Required work —
In the article below on Labor and the ACT civil unions Bill, which aspects of the ACT's civil unions model did Robert McClelland reportedly call unacceptable?

Reading text —
--- --- ---

By Carol Johnson - posted Thursday, 14 February 2008

Labor’s rather confusing attitude to the ACT same-sex civil unions Bill became a little clearer in an interview with federal Attorney General Robert McClelland published in The Australian on February 7. McClelland is reported to have said that the “ceremonial aspects of the ACT’s civil unions model were unacceptable”.

He went on to suggest that the Federal Government would be prepared to endorse a watered-down form of so-called “civil union” that appeared to be little more than an existing state and territory based registration scheme akin to that in Tasmania.

Such registration schemes have removed a range of forms of discrimination. However, they are used to register not just same-sex unions but also a range of other, non-sexual interdependent relationships, which is why the religious right has often found them easier to accept than full civil unions for same-sex couples.


In other words, federal Labor would prefer that civil unions stay in the closet, or as The Australian headline perceptively put it “Gay unions OK, just not in public”. It is usual for countries that have same-sex civil unions, such as Britain, to allow public ceremonies. Why then is this not the case in Australia?

--- --- ---

Records shown —

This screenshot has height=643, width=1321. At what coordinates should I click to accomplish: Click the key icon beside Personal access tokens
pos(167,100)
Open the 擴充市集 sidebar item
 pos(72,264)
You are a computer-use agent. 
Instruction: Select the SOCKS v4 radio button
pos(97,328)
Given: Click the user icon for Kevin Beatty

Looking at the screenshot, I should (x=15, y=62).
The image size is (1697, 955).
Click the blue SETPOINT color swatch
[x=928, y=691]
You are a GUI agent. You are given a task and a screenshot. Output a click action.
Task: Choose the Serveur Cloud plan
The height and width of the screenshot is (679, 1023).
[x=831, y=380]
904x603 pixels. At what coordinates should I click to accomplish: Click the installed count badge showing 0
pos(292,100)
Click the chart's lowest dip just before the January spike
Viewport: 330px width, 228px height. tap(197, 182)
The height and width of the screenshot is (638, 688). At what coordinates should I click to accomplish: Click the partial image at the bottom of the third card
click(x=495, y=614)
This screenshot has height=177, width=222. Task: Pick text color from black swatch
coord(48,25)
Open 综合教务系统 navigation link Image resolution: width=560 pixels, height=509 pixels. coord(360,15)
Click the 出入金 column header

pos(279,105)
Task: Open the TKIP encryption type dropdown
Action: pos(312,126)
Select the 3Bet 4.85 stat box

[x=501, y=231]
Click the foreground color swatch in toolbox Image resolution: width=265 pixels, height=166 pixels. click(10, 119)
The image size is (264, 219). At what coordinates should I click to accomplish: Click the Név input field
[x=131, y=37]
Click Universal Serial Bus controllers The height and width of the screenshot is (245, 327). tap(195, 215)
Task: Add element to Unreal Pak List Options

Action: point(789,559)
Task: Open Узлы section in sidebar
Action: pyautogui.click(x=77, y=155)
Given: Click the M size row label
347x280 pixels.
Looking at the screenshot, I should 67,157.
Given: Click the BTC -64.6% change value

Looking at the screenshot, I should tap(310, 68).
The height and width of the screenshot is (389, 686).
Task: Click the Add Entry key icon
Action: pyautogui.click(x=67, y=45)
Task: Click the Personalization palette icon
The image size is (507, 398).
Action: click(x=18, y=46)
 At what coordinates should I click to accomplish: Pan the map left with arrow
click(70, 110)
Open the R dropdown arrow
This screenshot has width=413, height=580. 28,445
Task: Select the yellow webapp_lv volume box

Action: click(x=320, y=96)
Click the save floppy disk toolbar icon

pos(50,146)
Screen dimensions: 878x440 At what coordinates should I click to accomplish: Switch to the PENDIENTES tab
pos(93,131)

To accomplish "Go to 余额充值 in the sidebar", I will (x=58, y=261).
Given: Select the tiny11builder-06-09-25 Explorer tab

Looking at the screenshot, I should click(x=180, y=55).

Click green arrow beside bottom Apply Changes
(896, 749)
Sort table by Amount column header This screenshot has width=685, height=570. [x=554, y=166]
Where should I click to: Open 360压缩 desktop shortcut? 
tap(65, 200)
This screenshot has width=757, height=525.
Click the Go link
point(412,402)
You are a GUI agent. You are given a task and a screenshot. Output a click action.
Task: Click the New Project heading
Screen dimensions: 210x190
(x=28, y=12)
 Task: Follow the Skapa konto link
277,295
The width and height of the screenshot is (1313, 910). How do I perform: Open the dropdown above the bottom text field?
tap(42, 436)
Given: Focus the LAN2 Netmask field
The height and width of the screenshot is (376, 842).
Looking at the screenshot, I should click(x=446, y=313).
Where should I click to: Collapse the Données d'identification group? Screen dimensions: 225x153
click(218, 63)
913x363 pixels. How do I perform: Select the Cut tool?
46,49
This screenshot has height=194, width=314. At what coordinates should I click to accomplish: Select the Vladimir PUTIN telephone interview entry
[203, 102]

--- --- ---

Answer in full —
He reportedly called the ceremonial aspects unacceptable.